Objective: To conduct a retrospective study of respiratory involvement in axial spondylarthropathies according to HLA B27 status.

Method: Schöber's index, chest expansion and lung function parameters were measured in 107 male inpatients with spondylarthropathies, including 78 with and 29 without the HLA B27 antigen (groups I and II, respectively). Active or severe spondylarthropathy was defined based on widely used clinical and laboratory test parameters.

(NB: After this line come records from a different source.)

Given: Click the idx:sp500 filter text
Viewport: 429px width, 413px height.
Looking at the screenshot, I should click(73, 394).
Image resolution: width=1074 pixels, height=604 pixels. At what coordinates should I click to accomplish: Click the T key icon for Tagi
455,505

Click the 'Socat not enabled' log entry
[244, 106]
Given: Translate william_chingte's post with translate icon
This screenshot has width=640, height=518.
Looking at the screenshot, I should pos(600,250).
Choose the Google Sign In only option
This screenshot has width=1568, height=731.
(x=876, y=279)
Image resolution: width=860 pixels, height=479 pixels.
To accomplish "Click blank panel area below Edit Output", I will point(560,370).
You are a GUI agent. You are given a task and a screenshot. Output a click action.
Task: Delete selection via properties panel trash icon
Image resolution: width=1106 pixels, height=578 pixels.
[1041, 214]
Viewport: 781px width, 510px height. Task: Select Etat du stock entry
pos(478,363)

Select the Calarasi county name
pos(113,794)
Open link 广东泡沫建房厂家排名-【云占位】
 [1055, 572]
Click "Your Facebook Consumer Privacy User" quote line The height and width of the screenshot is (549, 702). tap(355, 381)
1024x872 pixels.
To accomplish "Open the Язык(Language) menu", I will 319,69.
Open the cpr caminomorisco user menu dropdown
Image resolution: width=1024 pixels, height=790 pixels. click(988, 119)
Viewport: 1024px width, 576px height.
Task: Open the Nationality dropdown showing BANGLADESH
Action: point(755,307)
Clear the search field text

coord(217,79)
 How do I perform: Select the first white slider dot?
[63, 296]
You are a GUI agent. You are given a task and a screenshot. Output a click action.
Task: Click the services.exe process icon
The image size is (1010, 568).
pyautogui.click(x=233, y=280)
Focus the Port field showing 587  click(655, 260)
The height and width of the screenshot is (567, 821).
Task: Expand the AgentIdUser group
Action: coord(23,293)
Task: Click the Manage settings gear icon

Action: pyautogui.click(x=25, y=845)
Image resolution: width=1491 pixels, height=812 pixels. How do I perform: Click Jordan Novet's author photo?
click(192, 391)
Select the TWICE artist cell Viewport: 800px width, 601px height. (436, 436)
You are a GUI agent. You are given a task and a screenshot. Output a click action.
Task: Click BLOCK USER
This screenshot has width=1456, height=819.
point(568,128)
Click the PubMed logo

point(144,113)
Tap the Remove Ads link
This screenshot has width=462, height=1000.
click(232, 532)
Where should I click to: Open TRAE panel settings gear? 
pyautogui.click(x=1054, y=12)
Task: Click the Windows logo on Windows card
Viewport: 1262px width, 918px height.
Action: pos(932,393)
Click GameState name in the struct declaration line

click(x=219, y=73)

Results: The two groups were similar regarding age, body mass index, disease duration, proportion of smokers and proportion of patients requiring nonsteroidal antiinflammatory drug therapy. Overall, 30 patients had pure active disease, 11 had pure severe disease, 26 had active severe disease and 40 had nonactive nonsevere disease. Group I patients were significantly more likely to have active severe disease than group II patients, whereas the opposite was true for nonactive nonsevere disease. Mean erythrocyte sedimentation rate was higher in group I (22.6 +/- 21.6) than in group II (13.3 +/- 12.5) (P = 0.039). Group I patients had lower values for chest expansion (5.4 +/- 2.2 cm versus 6.37 +/- 1.9 cm; P = 0.045), vital capacity (91.9% +/- 13.9% versus 99.5% +/- 17.6%; P = 0.021), and total capacity (91.8 +/- 12.3 versus 98.1 +/- 13.9; P = 0.025). A restrictive defect was found in 12 group I patients versus one group II patient (nonsignificant difference). All patients with restrictive defects had active and/or severe disease. Two-way analysis of variance and Fisher's PSLD post-test suggested that lung function was influenced by disease severity but not by disease activity.

Conclusion: Lung function impairment may be more common and more severe in HLA B27-positive than in HLA B27-negative spondylarthropathy patients. This difference may be entirely ascribable to increased disease severity in HLA B27-positive patients.